The more sweeping of the two measures, directed at businesses with 100 or more employees, would impose a vaccine-or-testing mandate on more than 84 million workers. The administration estimated the rule would cause 22 million people to get vaccinated and prevent 250,000 hospitalizations.
The other measure requires workers at hospitals and other health care facilities that participate in the Medicare and Medicaid programs to be vaccinated against the coronavirus. The requirement would affect more than 17 million workers, the administration said, and would “save hundreds or even thousands of lives each month.”
The Supreme Court has repeatedly upheld state vaccine mandates in a variety of settings against constitutional challenges.
The cases before the court are different, as they primarily present the question of whether Congress has authorized the executive branch to institute the requirements.
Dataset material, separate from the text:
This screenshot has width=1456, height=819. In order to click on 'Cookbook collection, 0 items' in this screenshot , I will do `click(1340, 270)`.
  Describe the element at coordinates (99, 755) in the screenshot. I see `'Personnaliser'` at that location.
The answer will mostly turn on the language of the relevant statutes and on whether the administration followed proper procedures in issuing the requirements.
The vaccination-or-testing requirement for large employers was issued in November by the
Labor Department’s Occupational Safety and Health Administration.
Employers are allowed to give their workers the option to be tested weekly instead of getting the vaccine, although they are not required to pay for the testing. The rule makes an exception for employees with religious objections and those who do not come into close contact with other people at their jobs, like those who work at home or exclusively outdoors.
Under a 1970 law, OSHA has the authority to issue emergency rules for workplace safety, provided it can show that workers are exposed to a grave danger and that the rule is necessary.
The second case, Biden v. Missouri, concerns a regulation issued in November requiring health care workers at facilities that receive federal money under the Medicare and Medicaid programs to be vaccinated against the coronavirus unless they qualify for a medical or religious exemption.
States led by Republican officials challenged the regulation, obtaining injunctions against it covering about half of the nation. Two federal appeals courts, in New Orleans and St. Louis, refused to stay those injunctions while appeals moved forward.
A third federal appeals court, in Atlanta, sided with the Biden administration.